To take advantage of the opportunity to pay your taxes owed in two parts, you must request a direct rollover if your funds are being rolled over from a traditional IRA to a Roth IRA. A direct rollover is a transaction wherein your funds will be rollover directly between your current IRA and your target (or new) Roth IRA. You will never receive physical possession of the funds; if a check is issued, it will be paid directly to the trustee or manager of the Roth IRA account.
When you hear the phrase “tax law changes,” you probably aren’t expecting good news. However, if you’re considering a rollover IRA/Roth IRA conversion, these tax law changes may actually be to your advantage.
One of the biggest tax law changes in 2010, as far as traditional IRA/Roth IRA rollovers and conversions are concerned, is the ability to pay any Roth IRA tax incurred in 2010 during the conversion process in two parts. To take advantage of this benefit, you report half of the amount converted during 2011 and pay taxes on it in that year, and then report the remaining half of the account balance during the 2012 tax year. Spreading out the taxes over two years certainly helps to lessen the Roth IRA tax burden you’ll incur during the rollover/conversion process.
If for some reason the trustee of your current IRA is unable to perform a Roth IRA transfer, then the funds will have to be issued to you. If this happens to you, understand that you have a limited amount of time to get that money into the target Roth IRA (typically 60 days, according to IRS statutes). Fail to do so – even by one day – and the IRS will assume that you’ve simply withdrawn your money and will stick you with a variety of taxes and penalties. For this reason, it’s a good idea to inquire about a direct rollover with both your current IRA trustee and your target Roth IRA trustee to make sure that this type of transaction can occur.
Here’s another tax consideration to make if you’re contemplating an IRA/Roth IRA conversion or rollover – where will you get the money to pay the taxes that are due? Ideally, you’ll want to avoid using the money from your IRA to pay the taxes due, as this lessens the amount of money you have to invest. Remember, you’re counting on these funds to grow over time to support you once you reach retirement age.

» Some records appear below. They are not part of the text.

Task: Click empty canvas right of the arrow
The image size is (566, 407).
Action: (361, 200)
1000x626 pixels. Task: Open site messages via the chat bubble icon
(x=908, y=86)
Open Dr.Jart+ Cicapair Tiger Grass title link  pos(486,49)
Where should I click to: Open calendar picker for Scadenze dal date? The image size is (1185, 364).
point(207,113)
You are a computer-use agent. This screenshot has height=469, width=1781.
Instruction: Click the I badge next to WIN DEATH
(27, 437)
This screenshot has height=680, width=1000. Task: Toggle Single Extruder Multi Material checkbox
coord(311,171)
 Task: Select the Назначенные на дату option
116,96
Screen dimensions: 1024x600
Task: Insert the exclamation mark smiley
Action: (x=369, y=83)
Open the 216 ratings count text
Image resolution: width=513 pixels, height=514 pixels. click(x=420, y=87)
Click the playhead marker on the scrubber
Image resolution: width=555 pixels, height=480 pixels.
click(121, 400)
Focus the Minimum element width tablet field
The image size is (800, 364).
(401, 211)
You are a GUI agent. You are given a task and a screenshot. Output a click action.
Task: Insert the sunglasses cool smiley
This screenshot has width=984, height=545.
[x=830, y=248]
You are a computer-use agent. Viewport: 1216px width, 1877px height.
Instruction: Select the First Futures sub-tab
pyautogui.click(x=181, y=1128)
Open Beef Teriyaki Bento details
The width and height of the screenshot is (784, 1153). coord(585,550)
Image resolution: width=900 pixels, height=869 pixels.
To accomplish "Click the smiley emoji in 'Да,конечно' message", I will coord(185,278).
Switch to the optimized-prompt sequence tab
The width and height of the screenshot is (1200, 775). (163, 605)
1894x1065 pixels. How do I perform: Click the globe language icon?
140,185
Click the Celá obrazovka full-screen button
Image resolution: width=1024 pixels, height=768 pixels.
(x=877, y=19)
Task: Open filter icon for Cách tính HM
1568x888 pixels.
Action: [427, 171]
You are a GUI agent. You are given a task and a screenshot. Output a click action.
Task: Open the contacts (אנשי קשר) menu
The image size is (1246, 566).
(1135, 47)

However, does it make sense for you to use money from your savings? Will the money you lose in interest income by reducing the amount of your savings be offset by the gains of your money in the Roth IRA? This is a question that deserves careful consideration. Your tax accountant or financial adviser can help you put pencil to paper and come up with a real picture of just how much money is involved and how these decisions will impact your financial outlook, both in the short term and in the long term.